If you don't know your access pattern yet, measure before tuning. Sizing is workload-specific and the wrong setting is worse than none.

A better default is a known gap. Track the discussion in issues or propose one: an adaptive policy that observes access patterns and resizes automatically would close this cliff for most users.

Hot-loop guidance

If you are reading a lot of properties per frame:

  • Resolve PropertyKeys once during setup (74 ns each, one-time cost).
  • Use PropertyAddressCache for O(1) lookup rather than name-based queries.
  • Batch property reads per entity to keep cache lines hot.
  • The ~80 ns / call figure assumes a warm cache line. Bouncing between entities and properties randomly will be slower; stride your access to be locality-friendly.

Diffing

The Diff Engine computes deltas between two frame states at ~4 us per consecutive pair (267 k diffs/s). Non-consecutive diffs have short-circuits: a 10x shortcut for large jumps and a 2x shortcut for common patterns. Diffing is effectively free in a real-time playback loop.

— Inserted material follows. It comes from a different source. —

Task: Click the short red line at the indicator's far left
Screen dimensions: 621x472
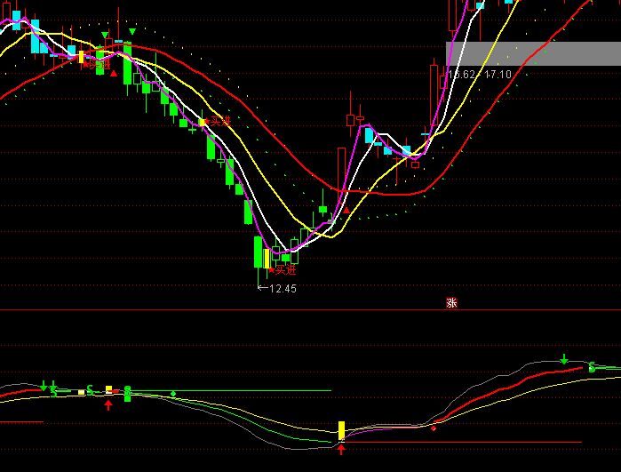Action: point(21,422)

Choosing a serialisation backend

Protobuf produces smaller files; FlatBuffers is faster at diffing and data access. Neither wins universally. The right choice depends on fixture shape and what your pipeline is bottlenecked on.

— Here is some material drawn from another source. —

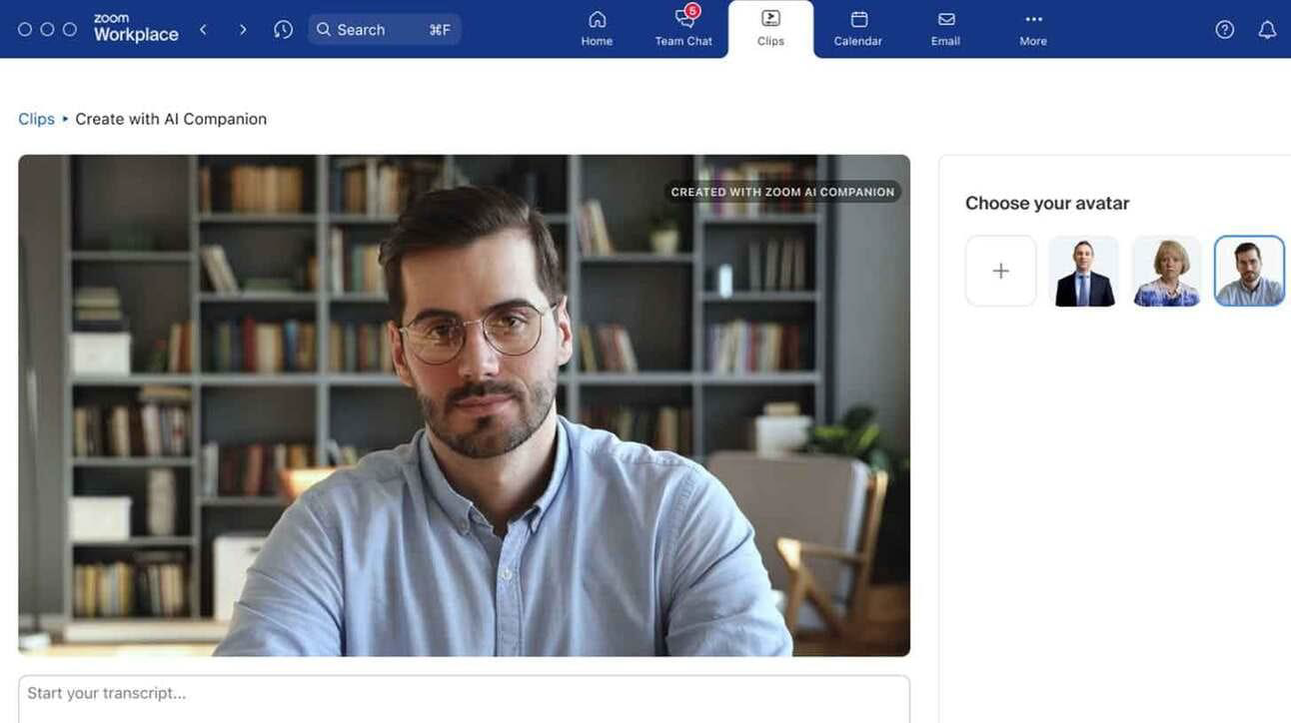The width and height of the screenshot is (1291, 723).
Task: Navigate back with the left chevron
Action: pos(201,27)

  • I/O-bound pipeline, archival, or network transmission: Protobuf.
  • CPU-bound real-time playback or heavy random access: FlatBuffers.
  • Not sure: start with one, switch if measurement says so. Both are supported by the same SDK; the format is announced in the file's magic bytes and auto-detected on read.

See File Format, Serialisation backends for the wider comparison.

Caveats

  • One machine, one run. Ratios hold across hardware; absolute numbers vary.
  • No direct comparison to competitor libraries included in-tree.
  • items_per_second is CPU-time-based; use wall time for user-observable claims.
  • One known fixture counter inflated 2x (BM_AccessorRandomWithinBucket); flagged for fix in docs/PERFORMANCE.md.

Reproducing the benchmarks

The benchmark suite is built with google/benchmark and gated behind a CMake flag:

cmake -S . -B build -A x64 -DVTX_BUILD_BENCHMARKS=ON
cmake --build build --config Release --parallel

Benchmark binaries install alongside the SDK. Full instructions and the fixture layout are in docs/PERFORMANCE.md.